I read Gaiman's short story "I Cthulhu" a couple years back and enjoyed it enough to promise exploring him further. It's taken me this long to come round to him again, but when I saw the massive Absolute Sandman, Vol. 1 (612 pages, comprised of the first 19 issues of Gaiman's Sandman comics first published in 1989), it refreshed my memory.

My first Graphic Novel Challenge book was Seth's It's A Good Life, If You Don't Weaken, and the two books couldn't be more different. Where Seth's art had simplistic lines with white, black and shades of gray, Gaiman, who didn't draw himself, had a team of artists (including Sam Kieth, Michael Dringenberg, Chris Bachalo, Colleen Doran and others), who drew with lots of hatching, cross-hatching and general scratches for detail and worked in colour. But the differences didn't just exist in art. Whereas Seth's story was realistic, slow-paced, and tame, Gaiman's was surreal, fast-paced, and often pretty horrific. The Sandman (a.k.a. Morpheus, The Lord of Dreams, and a few other names) is supposed to be the anthropomorphic personification of dreams. With a description like that, you'd be correct in assuming he's a little more cerebral than Freddy Krueger.

I definitely prefer Seth's book, but after a while, I also came to enjoy Gaiman's.
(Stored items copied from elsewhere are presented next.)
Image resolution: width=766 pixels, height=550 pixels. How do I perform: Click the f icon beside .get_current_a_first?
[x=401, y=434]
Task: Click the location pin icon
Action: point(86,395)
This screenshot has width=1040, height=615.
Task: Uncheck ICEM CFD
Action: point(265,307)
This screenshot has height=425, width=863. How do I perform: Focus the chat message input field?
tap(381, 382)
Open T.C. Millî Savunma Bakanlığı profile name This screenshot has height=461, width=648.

At the beginning I was enjoying the story but was distracted and unimpressed with the artwork. It reminded me of the style of Tales From The Crypt and seemed too stereotypically comic book (which for some readers might be a good thing.) Plus, I wasn't crazy about the Sandman's look. Resembling the unholy love child of Alice Cooper and the Cure's Robert Smith couldn't possibly be a good thing, but it was made even worse when the artists couldn't decide on a consistent head size. Eventually I either got used to it or Sam Keith's departure (after the first five stories) made the subtle difference. Towards the middle I thought it came together really well. Then, at the end, I thought Gaiman was stretching for story ideas. The Sandman's siblings started to get bigger roles, there was a whole story devoted to cats (apparently a popular issue with the fans), and while I enjoy Shakespeare, and although it's the one Gaiman won a World Fantasy Award for, I really didn't like the 19th Sandman story, "A Midsummer Night's Dream." It seemed silly and felt out of place with the rest of the collection, hardly having anything to do with dreams. I hope those last few stories are not representative of the later volumes because I'd still like to continue on with the series.